Concrete Calculator

Calculate concrete volume in cubic metres and number of bags needed.

How big is the slab you're pouring?

10 cm is typical for patios; thicker for driveways or load-bearing slabs.

Concrete you'll need

Pop in the slab size and we'll work out the volume.

How it works

What this calculator does. It works out how much concrete you need to pour a rectangular slab — in cubic metres, with a waste allowance — and translates that into the number of standard 25 kg bags of pre-mix you'd need to buy if you're doing the job by hand instead of ordering ready-mix.

The formula in plain English. Volume = length × width × depth, all in metres. We add a waste percentage on top, then divide by 0.012 m³ — the typical yield of one 25 kg bag of pre-mixed concrete once water has been added — to get the bag count. Bags = ⌈(L × W × D × (1 + waste%)) ÷ 0.012⌉.

A worked example. A 4 m × 3 m patio at 100 mm thick is 4 × 3 × 0.1 = 1.2 m³. With a 10% waste allowance that becomes 1.32 m³. As 25 kg bags, that's 1.32 ÷ 0.012 = 110 bags — clearly impractical to mix by hand. At this volume, a ready-mix delivery of 1.5 m³ is far cheaper, faster and gives a more consistent slab. A small shed base of 2 m × 2 m × 75 mm, by contrast, is 0.3 m³ — around 28 bags, which is comfortably a one-day job for two people with a mixer.

Why this matters. Concrete is unforgiving: once you've started a pour, you have to finish it before it sets, or you'll end up with a visible cold joint and a structurally weaker slab.
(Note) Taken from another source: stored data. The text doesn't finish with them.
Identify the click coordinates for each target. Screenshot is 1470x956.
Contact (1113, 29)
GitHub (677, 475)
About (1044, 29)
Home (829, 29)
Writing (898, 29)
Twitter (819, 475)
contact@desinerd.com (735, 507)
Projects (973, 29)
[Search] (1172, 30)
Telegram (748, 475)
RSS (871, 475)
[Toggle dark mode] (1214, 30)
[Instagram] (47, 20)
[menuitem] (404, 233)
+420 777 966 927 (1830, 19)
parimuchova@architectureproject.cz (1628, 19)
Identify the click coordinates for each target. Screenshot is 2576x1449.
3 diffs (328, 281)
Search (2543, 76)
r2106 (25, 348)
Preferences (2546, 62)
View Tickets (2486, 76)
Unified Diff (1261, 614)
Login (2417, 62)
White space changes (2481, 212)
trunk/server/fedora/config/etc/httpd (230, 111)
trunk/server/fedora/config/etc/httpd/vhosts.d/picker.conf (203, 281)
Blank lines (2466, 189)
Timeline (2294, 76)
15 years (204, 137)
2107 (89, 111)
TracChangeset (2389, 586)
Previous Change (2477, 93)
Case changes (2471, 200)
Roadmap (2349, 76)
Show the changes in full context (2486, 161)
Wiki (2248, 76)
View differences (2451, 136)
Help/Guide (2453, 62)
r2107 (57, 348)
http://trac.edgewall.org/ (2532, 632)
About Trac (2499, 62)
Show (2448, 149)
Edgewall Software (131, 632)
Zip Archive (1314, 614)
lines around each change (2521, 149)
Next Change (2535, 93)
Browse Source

Knowing the exact volume in advance lets you place a ready-mix order at the right size (suppliers price by 0.5 m³ increments), book the right number of helpers, and avoid the classic disaster of running out of mix halfway across the slab. For a typical UK domestic driveway, getting the volume right saves £100–£200 in over-ordering or aborted pours.

When to use it. Planning a patio, shed base, garage floor, garden path, fence post footing or driveway; deciding between bags and ready-mix; sizing a hire mixer for the job; or pricing a project so you can compare quotes from different ready-mix suppliers.

When not to rely on it alone. Foundations and load-bearing slabs for extensions or garages should follow a structural engineer's specification — the mix grade (C20, C25, C30 etc.), reinforcement and depth all matter. Sloped or uneven ground also needs site-specific judgement on depth; the calculator assumes a flat, level slab.

Common mistakes. Entering depth in centimetres without converting to metres (the input expects cm and converts for you, but doing the maths by hand in mixed units gives wildly wrong answers); under-ordering with no waste allowance on a job you can't pause; and forgetting to factor in the time and cost of the hardcore sub-base, which is often the bigger material cost on a small slab. If you're laying the slab as a base for a patio, the tile calculator will tell you what goes on top; for a driveway or path, pair this with the paint calculator if you're finishing exposed walls.